## Source document
As you can see from the above graph the line of results is in a straight line. No results are clearly anomalous. If there are some anomalous results it would be very hard to get them any more accurate. The isotonic point is roughly at 5.0 but I will do more readings in this area to obtain a much more accurate isotonic point. The molarity clearly has a large affect on the percentage change.

This proves my point about the fact that molecules will move from a highly concentrated area to a less concentrated area. If the solution had a low molarity then its concentration would be high. The high concentrated area moved to the low concentrated area (being the potato) and son therefore resulted in its mass increasing.

Attached to this write up there is a graph at the back which has a line of best fit on it. The line will be able to predict a percentage change for any molarity between 0.1 and 0.8.

Conclusions:

This graph of the change in mass helps prove the point of complete plasmolysis, whereby the potato cannot expand and take in any more water. As you can see as the molar concentration increases the change in mass decreases. From left to right the first two points on the graph are very spread out indicating that there was a large change in the mass. This decreases throughout the increasing molar concentration until the change is minuscule (about 0.02g).

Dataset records

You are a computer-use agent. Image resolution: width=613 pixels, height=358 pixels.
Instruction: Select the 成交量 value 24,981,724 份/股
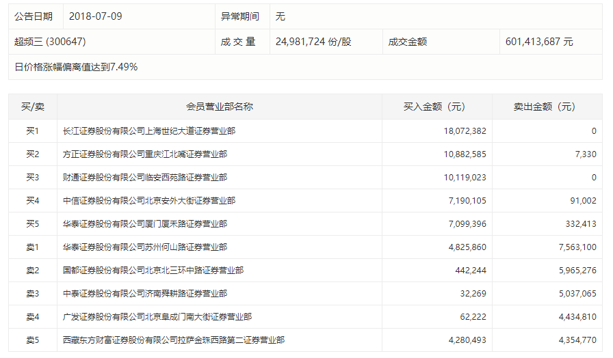point(313,42)
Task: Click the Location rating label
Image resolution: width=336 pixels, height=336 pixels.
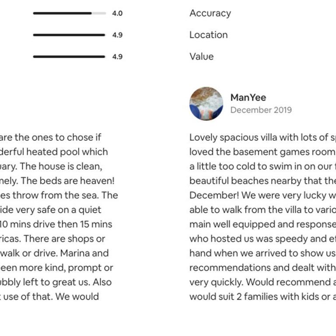Action: 209,35
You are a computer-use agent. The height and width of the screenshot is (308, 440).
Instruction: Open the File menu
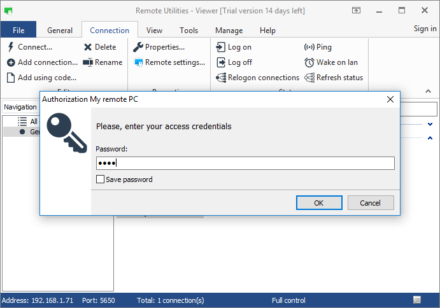(x=18, y=31)
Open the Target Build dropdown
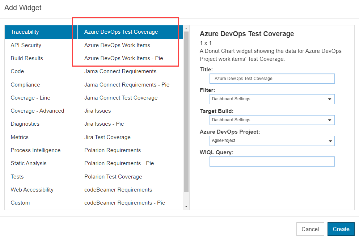Viewport: 359px width, 239px height. (272, 120)
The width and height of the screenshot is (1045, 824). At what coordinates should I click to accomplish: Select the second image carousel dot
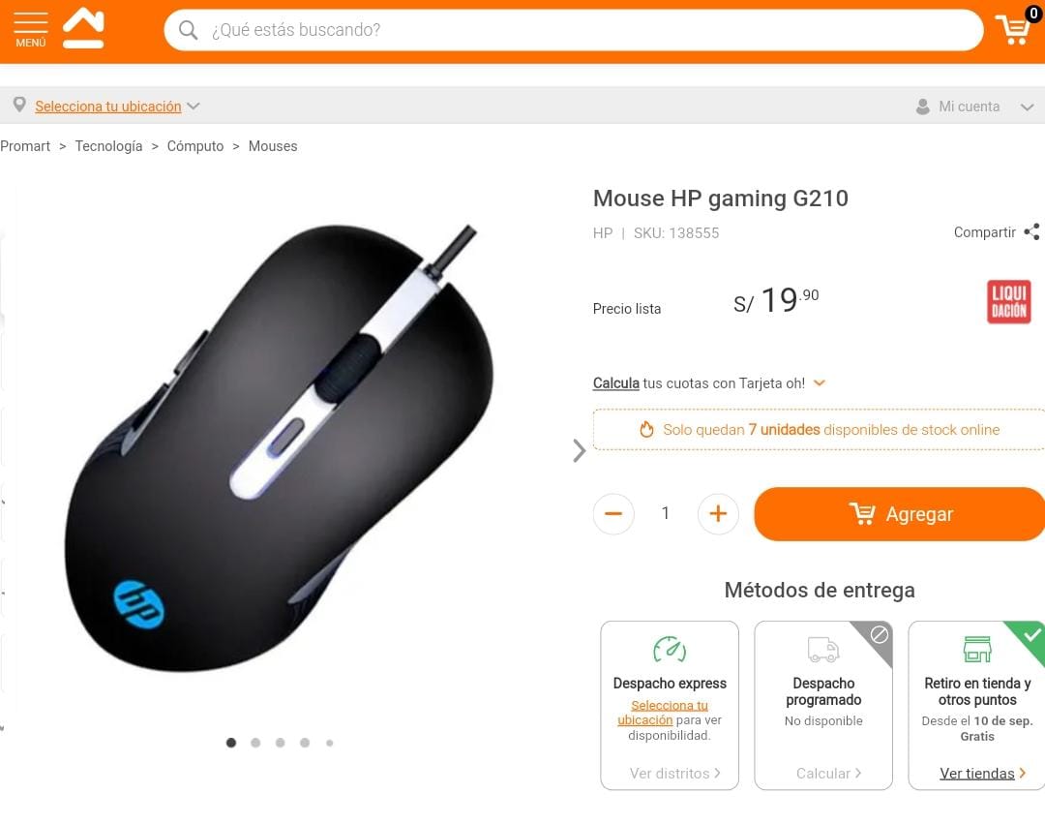(x=255, y=743)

## Problems to work on
**A)** List every figure written in digits in the potato osmosis write-up.
**B)** Retype the part of the potato osmosis write-up starting with "This proves my" and going on through "its mass increasing.".
None of this work uses the entries.

## Responses
**A)** 5.0, 0.1, 0.8, 0.02g

**B)**
This proves my point about the fact that molecules will move from a highly concentrated area to a less concentrated area. If the solution had a low molarity then its concentration would be high. The high concentrated area moved to the low concentrated area (being the potato) and son therefore resulted in its mass increasing.